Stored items
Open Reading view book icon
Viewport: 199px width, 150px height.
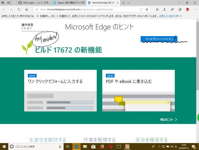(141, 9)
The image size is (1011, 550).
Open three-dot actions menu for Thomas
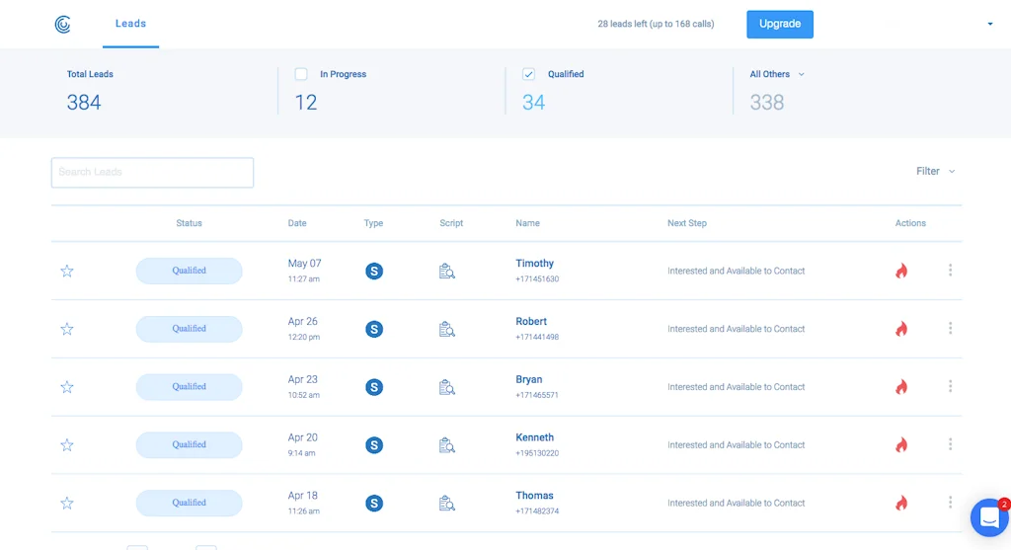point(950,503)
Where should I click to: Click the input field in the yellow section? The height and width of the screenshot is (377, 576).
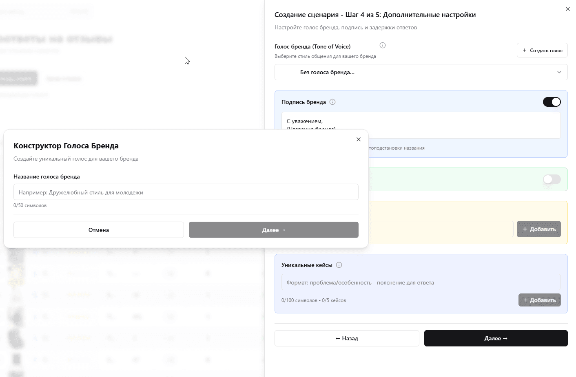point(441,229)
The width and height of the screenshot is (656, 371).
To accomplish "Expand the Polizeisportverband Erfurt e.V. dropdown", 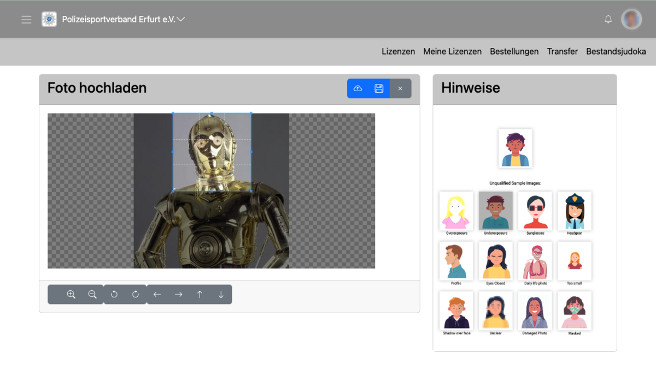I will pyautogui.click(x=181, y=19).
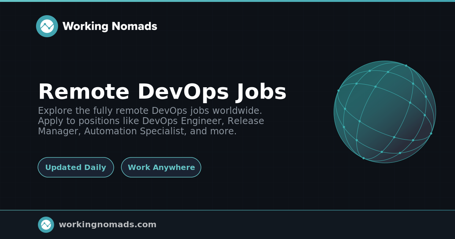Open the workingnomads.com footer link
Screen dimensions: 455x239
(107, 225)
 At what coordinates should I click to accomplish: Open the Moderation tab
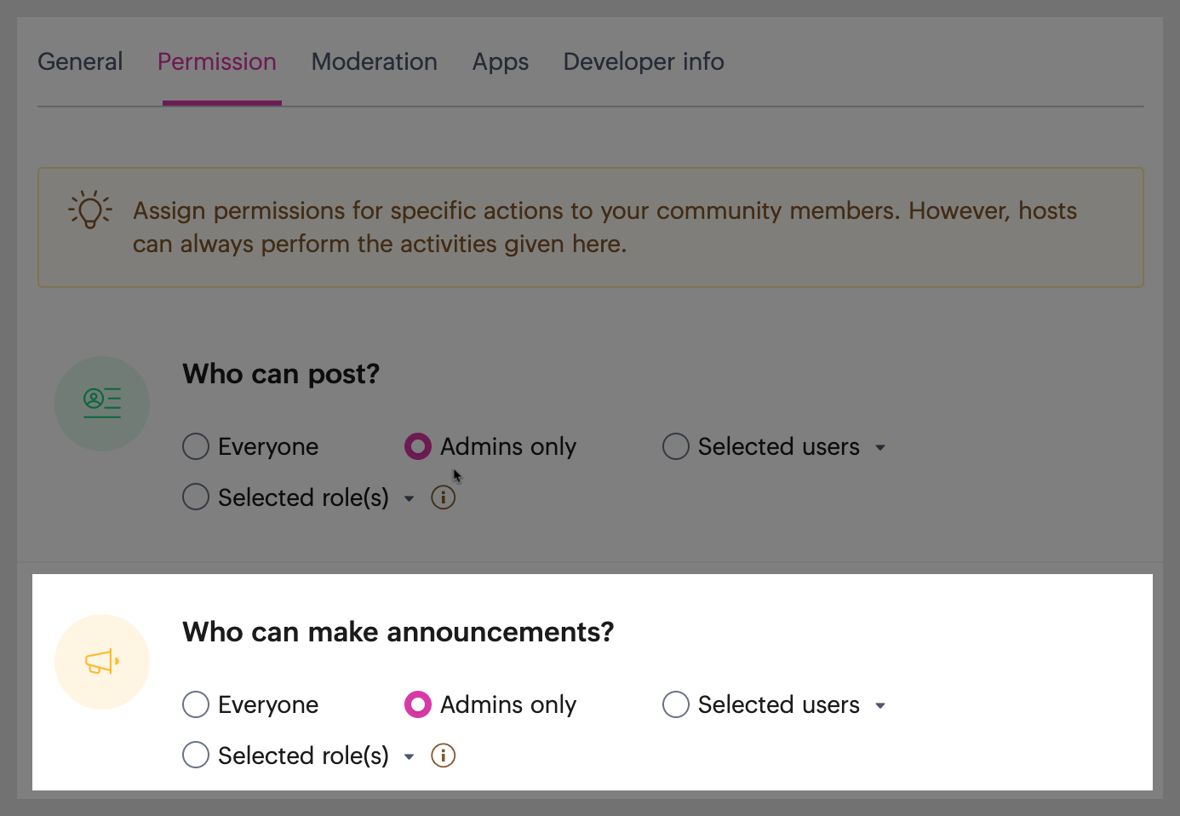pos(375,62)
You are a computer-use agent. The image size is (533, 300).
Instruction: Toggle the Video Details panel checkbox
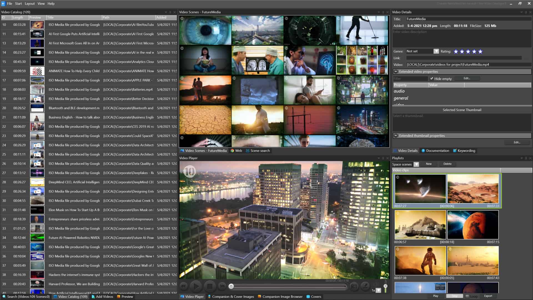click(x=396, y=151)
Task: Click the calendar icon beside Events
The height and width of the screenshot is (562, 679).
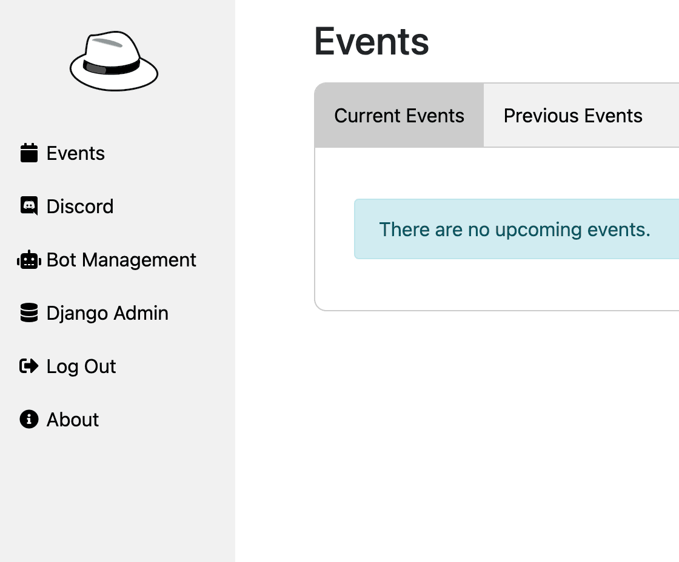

_Work item_
From the line containing "At what coordinates" to the final line above, both included, transcribe every line exactly and leave all pictures out.

_Exercise answer_
 At what coordinates should I click to accomplish: Open the Moderation tab
pos(375,62)
You are a computer-use agent. The image size is (533, 300).
Instruction: Toggle the Video Details panel checkbox
click(x=396, y=151)
Task: Click the calendar icon beside Events
The height and width of the screenshot is (562, 679).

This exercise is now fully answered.